#### Action item:
Send back the line that contains "Given: Enable 全ウィンドウをズーム checkbox" and all lines following it through the end of the data below, exactly, omitting pictures.

(Collected data entries)
..............................
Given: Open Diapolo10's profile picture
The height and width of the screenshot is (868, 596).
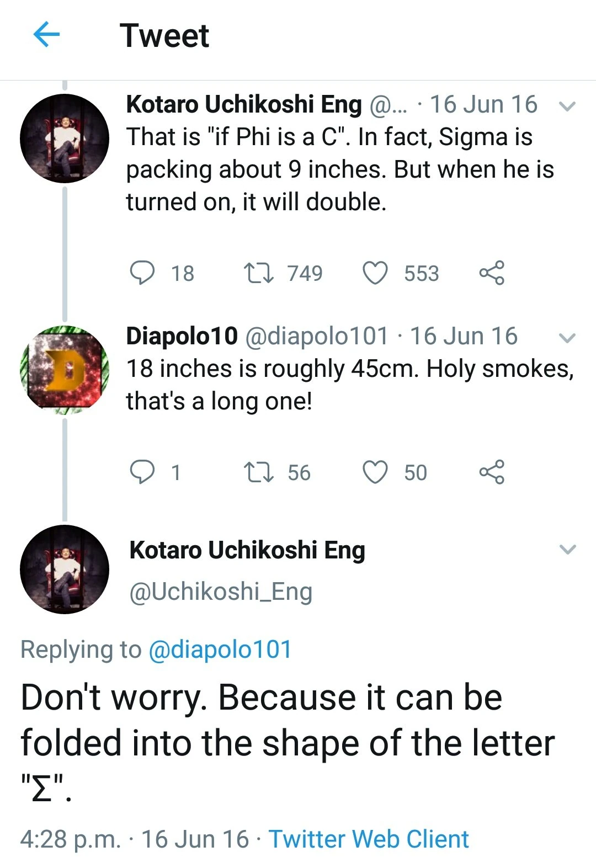Looking at the screenshot, I should pyautogui.click(x=65, y=370).
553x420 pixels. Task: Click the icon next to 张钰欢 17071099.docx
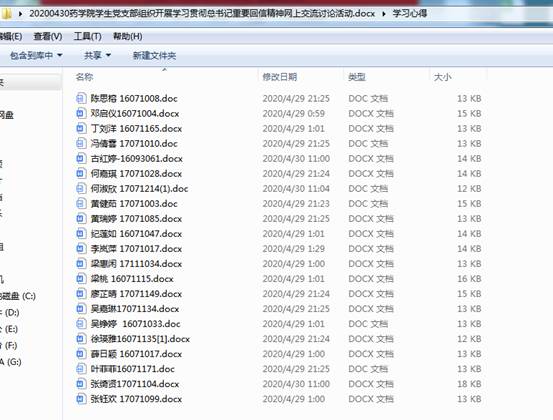(x=81, y=399)
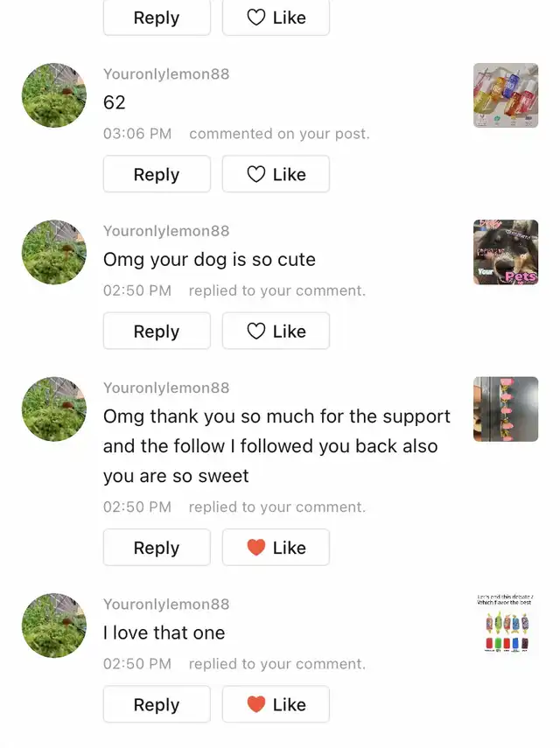The height and width of the screenshot is (748, 560).
Task: Open the 'Your Pets' dog post thumbnail
Action: coord(506,252)
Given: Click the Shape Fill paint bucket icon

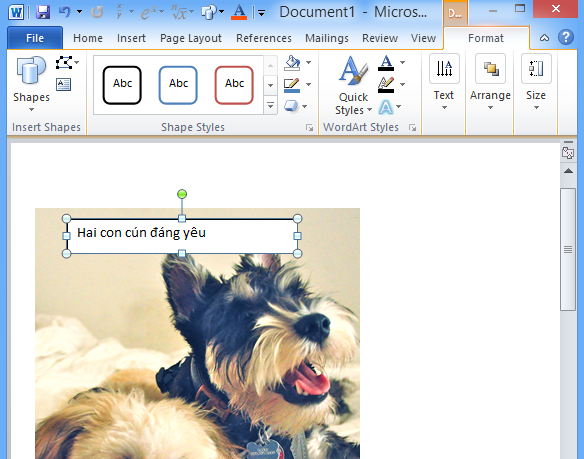Looking at the screenshot, I should [292, 63].
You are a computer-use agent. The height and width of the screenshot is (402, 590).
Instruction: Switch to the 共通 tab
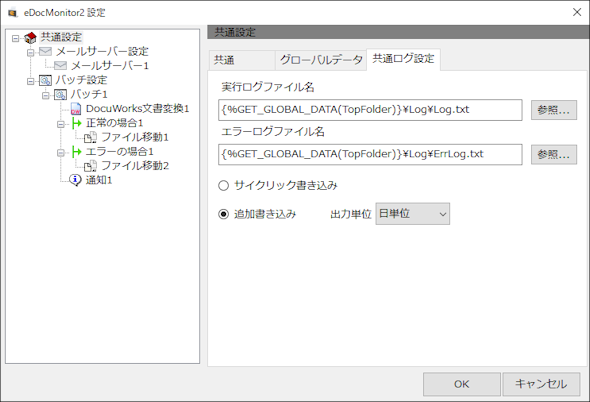click(242, 59)
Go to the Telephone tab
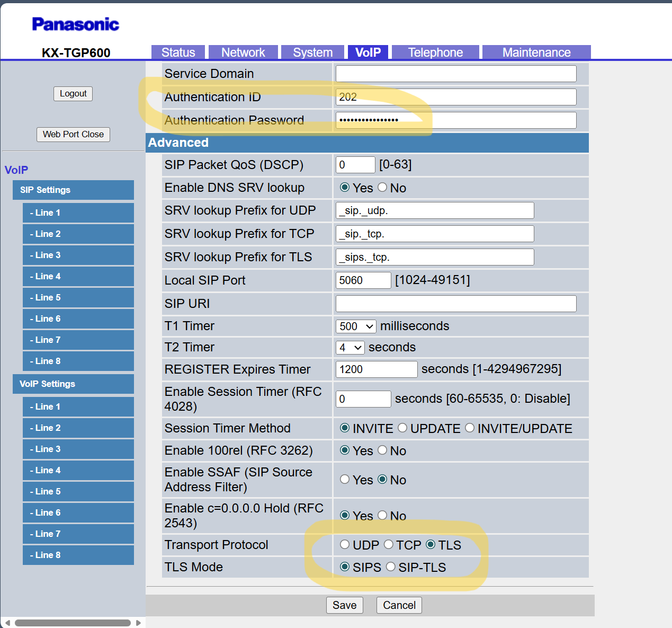672x628 pixels. (x=435, y=52)
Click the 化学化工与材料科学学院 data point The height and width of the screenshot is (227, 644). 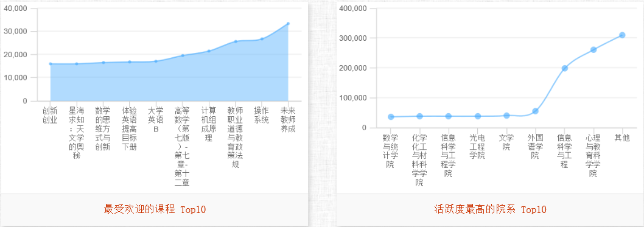pyautogui.click(x=420, y=116)
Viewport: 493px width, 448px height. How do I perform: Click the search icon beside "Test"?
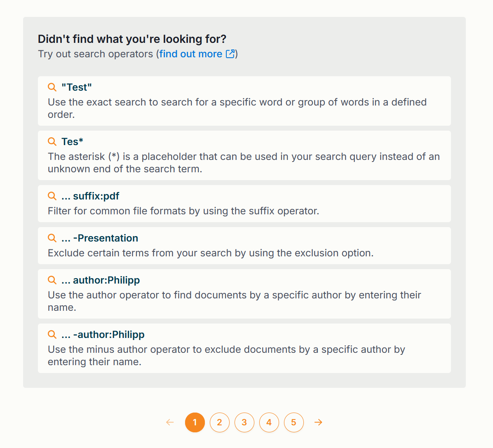tap(52, 87)
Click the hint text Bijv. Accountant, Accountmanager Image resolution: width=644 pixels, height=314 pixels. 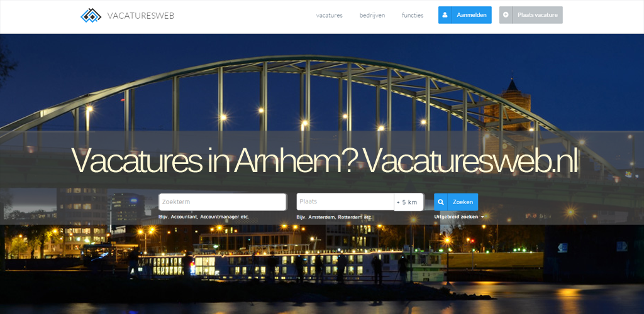204,217

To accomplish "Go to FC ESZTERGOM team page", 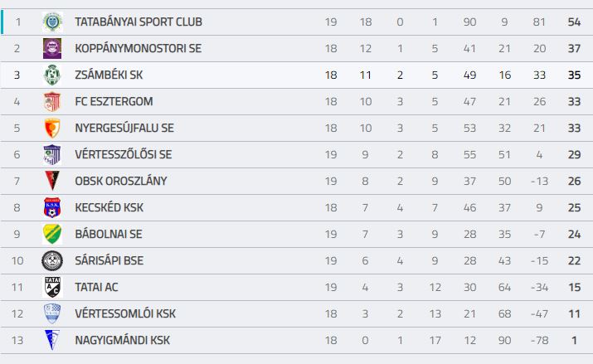I will pyautogui.click(x=114, y=101).
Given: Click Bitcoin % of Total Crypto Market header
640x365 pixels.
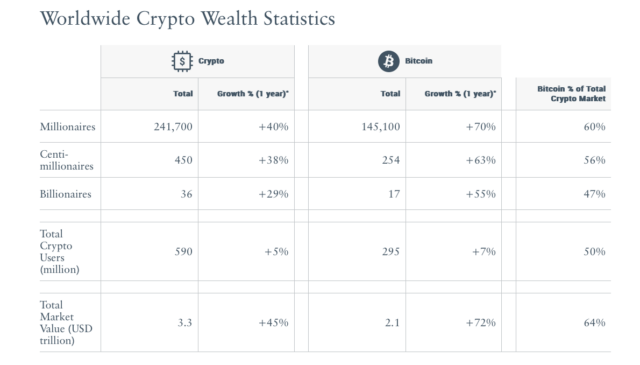Looking at the screenshot, I should (x=571, y=93).
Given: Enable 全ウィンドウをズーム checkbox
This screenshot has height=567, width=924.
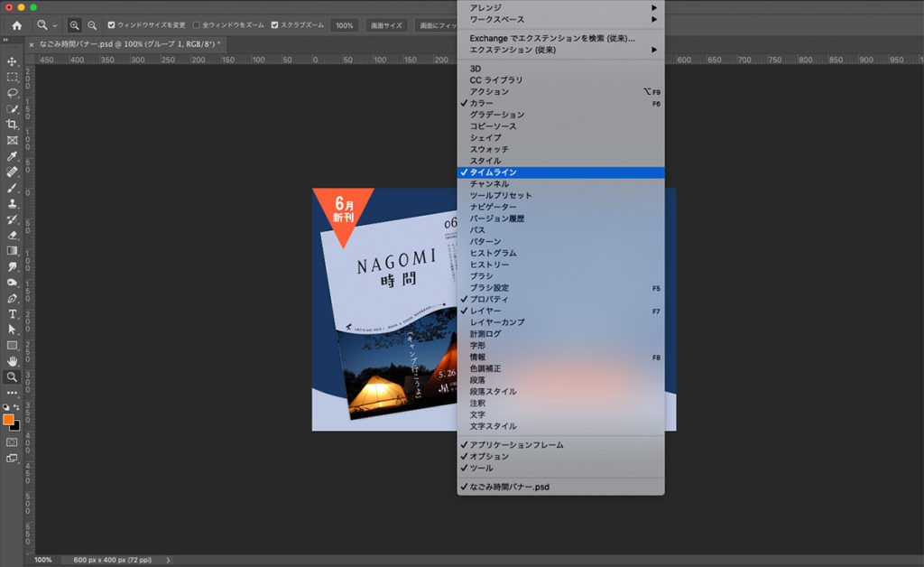Looking at the screenshot, I should point(197,25).
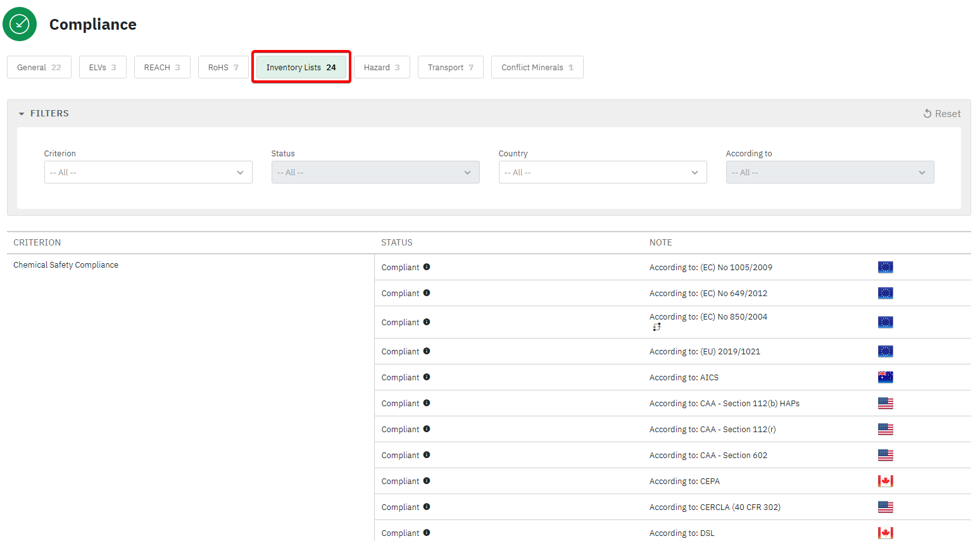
..............................
#### Finished task:
Given: Enable 全ウィンドウをズーム checkbox
This screenshot has height=567, width=924.
Looking at the screenshot, I should point(197,25).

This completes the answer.